A crystallographic model of the {557} habit planes in low-carbon martensitic steels

TL;DR

This paper develops a crystallographic model for {557} habit planes in low-carbon martensitic steels, combining theoretical calculations with EBSD experiments to identify the habit planes of blocks within martensite variants.

Contribution

It introduces a new averaging method for distortion matrices and demonstrates that {575} planes are the habit planes of blocks, clarifying previous ambiguities.

Findings

{575} planes are the habit planes of blocks.

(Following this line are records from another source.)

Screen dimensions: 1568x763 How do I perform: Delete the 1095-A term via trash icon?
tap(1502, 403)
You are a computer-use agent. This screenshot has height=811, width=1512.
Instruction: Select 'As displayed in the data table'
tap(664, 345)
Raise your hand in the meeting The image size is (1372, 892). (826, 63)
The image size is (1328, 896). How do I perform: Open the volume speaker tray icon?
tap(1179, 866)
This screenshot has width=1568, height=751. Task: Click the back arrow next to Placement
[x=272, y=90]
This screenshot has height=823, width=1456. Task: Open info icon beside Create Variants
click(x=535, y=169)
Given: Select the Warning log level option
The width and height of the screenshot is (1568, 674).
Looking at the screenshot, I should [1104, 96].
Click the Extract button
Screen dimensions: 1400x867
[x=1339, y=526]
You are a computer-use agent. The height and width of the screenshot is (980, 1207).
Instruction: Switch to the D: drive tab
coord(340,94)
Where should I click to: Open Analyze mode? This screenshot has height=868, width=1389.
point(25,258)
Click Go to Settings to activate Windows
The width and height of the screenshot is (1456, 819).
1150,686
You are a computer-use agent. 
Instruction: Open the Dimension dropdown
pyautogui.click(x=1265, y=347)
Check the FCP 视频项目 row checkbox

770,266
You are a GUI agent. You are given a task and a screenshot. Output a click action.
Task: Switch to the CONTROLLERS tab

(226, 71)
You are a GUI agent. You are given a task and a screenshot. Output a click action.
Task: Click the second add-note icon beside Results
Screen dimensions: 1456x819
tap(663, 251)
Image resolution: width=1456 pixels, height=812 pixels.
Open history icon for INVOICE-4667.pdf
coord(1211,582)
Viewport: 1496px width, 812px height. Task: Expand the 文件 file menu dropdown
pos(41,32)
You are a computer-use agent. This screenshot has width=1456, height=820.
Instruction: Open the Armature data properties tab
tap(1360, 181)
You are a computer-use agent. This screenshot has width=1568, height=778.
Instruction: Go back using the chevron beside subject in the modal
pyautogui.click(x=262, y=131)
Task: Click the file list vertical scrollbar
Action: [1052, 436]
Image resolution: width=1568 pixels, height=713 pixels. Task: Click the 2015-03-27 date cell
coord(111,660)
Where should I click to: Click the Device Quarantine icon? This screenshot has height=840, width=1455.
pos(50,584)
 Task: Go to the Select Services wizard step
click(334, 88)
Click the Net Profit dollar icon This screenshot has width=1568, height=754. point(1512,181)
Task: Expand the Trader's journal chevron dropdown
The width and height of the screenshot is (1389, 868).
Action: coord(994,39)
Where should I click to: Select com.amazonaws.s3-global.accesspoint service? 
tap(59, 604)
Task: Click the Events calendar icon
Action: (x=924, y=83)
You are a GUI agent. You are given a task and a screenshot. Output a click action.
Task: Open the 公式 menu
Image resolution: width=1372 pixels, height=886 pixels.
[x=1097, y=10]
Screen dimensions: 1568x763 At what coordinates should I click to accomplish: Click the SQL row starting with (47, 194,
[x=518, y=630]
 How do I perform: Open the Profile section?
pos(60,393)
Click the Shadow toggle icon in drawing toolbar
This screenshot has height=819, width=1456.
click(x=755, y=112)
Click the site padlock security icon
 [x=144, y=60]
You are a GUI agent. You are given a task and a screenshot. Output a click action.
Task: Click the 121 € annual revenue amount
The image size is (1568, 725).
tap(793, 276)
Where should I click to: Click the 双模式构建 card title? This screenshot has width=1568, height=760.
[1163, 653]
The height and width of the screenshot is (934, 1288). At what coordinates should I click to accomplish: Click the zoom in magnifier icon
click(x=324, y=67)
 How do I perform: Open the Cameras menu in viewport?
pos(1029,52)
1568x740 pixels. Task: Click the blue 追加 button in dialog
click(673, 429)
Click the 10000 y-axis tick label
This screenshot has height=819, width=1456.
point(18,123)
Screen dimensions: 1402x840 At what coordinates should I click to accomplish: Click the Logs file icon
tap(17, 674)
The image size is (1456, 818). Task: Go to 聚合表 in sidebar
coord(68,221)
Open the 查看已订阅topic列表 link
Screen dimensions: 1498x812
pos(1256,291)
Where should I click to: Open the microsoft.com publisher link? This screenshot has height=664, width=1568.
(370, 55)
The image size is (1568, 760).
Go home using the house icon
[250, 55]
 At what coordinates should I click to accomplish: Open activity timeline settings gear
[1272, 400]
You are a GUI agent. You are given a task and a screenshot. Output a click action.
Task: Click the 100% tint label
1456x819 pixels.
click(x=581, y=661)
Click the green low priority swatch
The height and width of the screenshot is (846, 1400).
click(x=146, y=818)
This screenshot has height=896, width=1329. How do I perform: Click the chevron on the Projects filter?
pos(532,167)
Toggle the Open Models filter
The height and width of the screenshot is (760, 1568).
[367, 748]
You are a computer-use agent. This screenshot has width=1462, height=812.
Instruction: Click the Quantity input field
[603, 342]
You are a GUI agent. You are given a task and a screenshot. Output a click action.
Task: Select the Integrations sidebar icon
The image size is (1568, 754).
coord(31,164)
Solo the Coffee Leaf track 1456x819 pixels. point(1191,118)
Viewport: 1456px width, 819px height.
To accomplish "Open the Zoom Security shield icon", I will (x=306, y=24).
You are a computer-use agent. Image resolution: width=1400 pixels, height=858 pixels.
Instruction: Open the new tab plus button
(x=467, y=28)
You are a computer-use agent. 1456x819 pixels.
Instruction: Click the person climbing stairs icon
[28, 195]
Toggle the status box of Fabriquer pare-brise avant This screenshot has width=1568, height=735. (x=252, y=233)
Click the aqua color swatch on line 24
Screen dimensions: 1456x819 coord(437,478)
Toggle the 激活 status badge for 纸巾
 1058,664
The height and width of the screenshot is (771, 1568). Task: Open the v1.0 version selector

The model is simple and parameter-free.

EBSD confirms the {575} habit planes in steels.

Abstract

Low-alloy steels are constituted of twenty-four variants of lath martensite that exhibit gradients of orientations from Kurdjumov-Sachs (KS) to Nishiyama-Wassermann (NW). They are structured into four packets on each of the common close-packed plane {111}fcc// {110}bcc; and each packet is composed of three blocks constituted by pairs of low-misoriented variants. The habit planes reported in literature for this type of martensite are {557}fcc, but it is not clear whether they correspond to the laths or to the blocks. In this paper, we present crystallographic calculations proving that the average of the two KS distortions associated with the variants in a block is exactly a NW distortion. A new method of averaging distortion matrices was introduced for this purpose. It is also shown that the {575}fcc planes are let untilted by this NW distortion, and are thus good theoretical candidates for the observed habit planes. The predicted {575}fcc planes, however, do not contain any of the common close-packed directions of the two variants in the block, which is in apparent contradiction with the current view. In order to clarify this point, some Electron BackScatter Diffraction (EBSD) maps were acquired on different low-carbon steels; the prior austenitic grains were automatically reconstructed and the traces of the habit planes predicted by the different models were analyzed and compared to the morphologies. This experimental work shows that {575}fcc planes are the habit plane of the blocks, and that the habit plane of one block often dominates the others, which impedes to discriminate the different models. The advantages of our model are its simplicity, the absence of fitting parameters, and the symmetric role played by the variants the blocks.